Estes instrumentos e um olhar treinado agilizam tarefas que podiam levar dias a fio. Em Fronteira, um dia será suficiente, mas a fase de registo e levantamento no terreno pode levar um dia ou várias semanas, consoante o número e tipologia de peças a inventariar. “O têxtil pode levar mais tempo devido à dimensão e porque é necessário coser uma etiqueta [identificação] no forro, é um processo mais moroso”, explica o historiador Pedro Raimundo.
Um olhar de relance para a porta lateral que dá acesso à sacristia é suficiente para comprovar uma suspeita: estamos diante de um confessionário, com uma janela a meio. Mais uma ficha de inventário para juntar ao dossiê, que no final do dia conta com mais de 70 registos.
Em certos momentos, imaginamo-nos numa película de George Lucas e Steven Spielberg acompanhando os exploradores ‘da arca perdida’ que descobrem tesouros inauditos em armários e salas cerradas à chave. “A beleza deste trabalho são estas surpresas”, exclama Mariano Cabaço, ao deparar-se com um armário, que foi resgatado do abandono e degradação pelo provedor.
“Diziam que não tinha valor nenhum, mas eu insisti na sua recuperação”, recorda Jaime Henrique Teles. A origem do móvel não é conhecida, mas a equipa da UMP pensa que poderá tratar-se de um oratório convertido em armário. Só a investigação com fontes documentais permitirá apurar a informação em análise.
A importância deste projeto passa também pela sensibilização dos corpos dirigentes para a salvaguarda deste património, de modo a evitar perdas irreparáveis e custos desnecessários. Pelo entusiasmo que encontramos em Fronteira, podemos dizer que a semente ficou lançada.
Da experiência acumulada nos últimos anos, o responsável do GPC constata que as “Misericórdias que inventariam os seus acervos desenvolveram projetos de qualificação e valorização dos espaços culturais, sejam igrejas, salão nobre, centros de interpretação. Isto significa que depois de se conhecer o que se tem entre portas, se valoriza mais estes espólios”.

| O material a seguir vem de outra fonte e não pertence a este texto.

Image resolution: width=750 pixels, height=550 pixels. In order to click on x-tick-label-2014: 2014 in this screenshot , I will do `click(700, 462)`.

Para os visitantes do futuro as vantagens são inegáveis e prendem-se sobretudo com a oportunidade de conhecer um património “identificado e contextualizado” e “potenciar o seu significado para afirmar a identidade da Misericórdia e do território em que se situa”.
11
Nesta primeira fase do projeto foram contempladas 11 Misericórdias, desde Marvão, Castelo de Vide, Montalvão, Arez, Amieira do Tejo, Gáfete, Montargil, Alegrete, Avis, Fronteira e Cano, estando previsto até 2021 concluir o levantamento e estudo do espólio de cerca de 30 Santas Casas. Este projeto de inventariação do património móvel foi retomado em agosto, no âmbito de um acordo de parceria entre a UMP e Santa Casa de Lisboa.
1000
Cerca de 1000 peças encontram-se em processo de inventário. Referente a este primeiro conjunto de 11 Misericórdias, este espólio é composto por todas as tipologias de património móvel: cerâmica, escultura, mobiliário, ourivesaria, azulejaria, latoaria, pintura, paramentaria, relojoaria, etc. A este número falta adicionar peças que não foi possível inventariar por questões de segurança. Sendo um “processo dinâmico”, este inventário será retomado assim que haja condições.

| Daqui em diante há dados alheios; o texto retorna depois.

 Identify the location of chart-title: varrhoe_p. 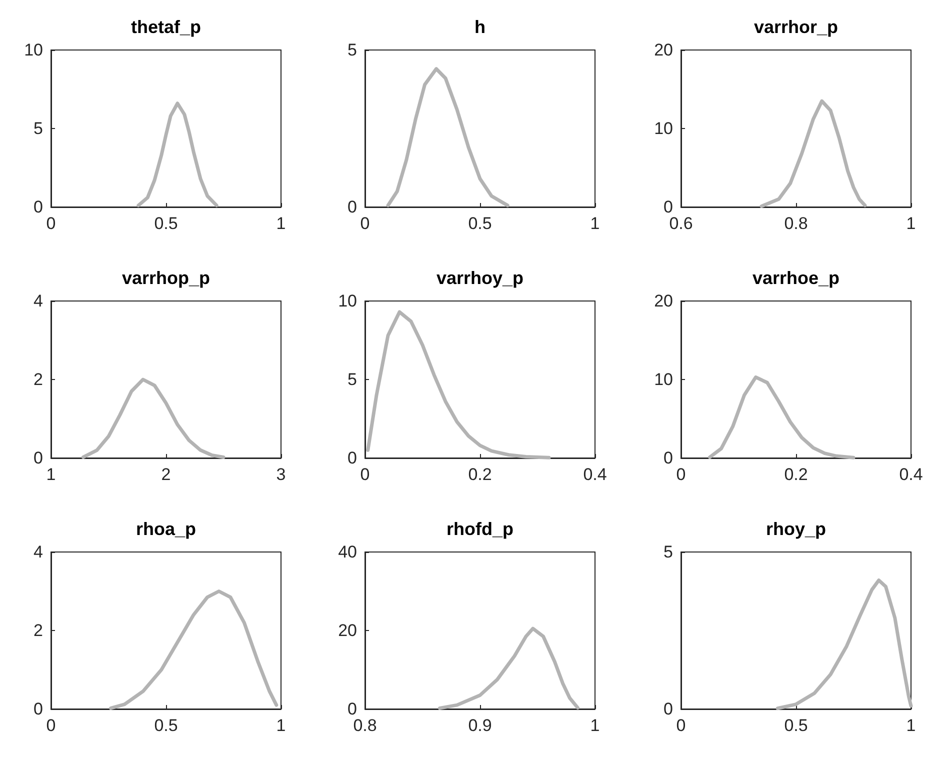
(796, 278).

Da recolha no terreno ao estudo e divulgação
Identifica - A primeira fase do inventário é aferir a dimensão e características das peças, seguindo-se a descrição, medição, pesagem e fotografia.
Investiga - A segunda fase inclui estudo da informação, tratamento das imagens e publicação da ficha de inventário no software informático.
Valorizar - A médio prazo, as Misericórdias com inventários encetam esforços para qualificar os seus espaços culturais e abri-los ao púbico.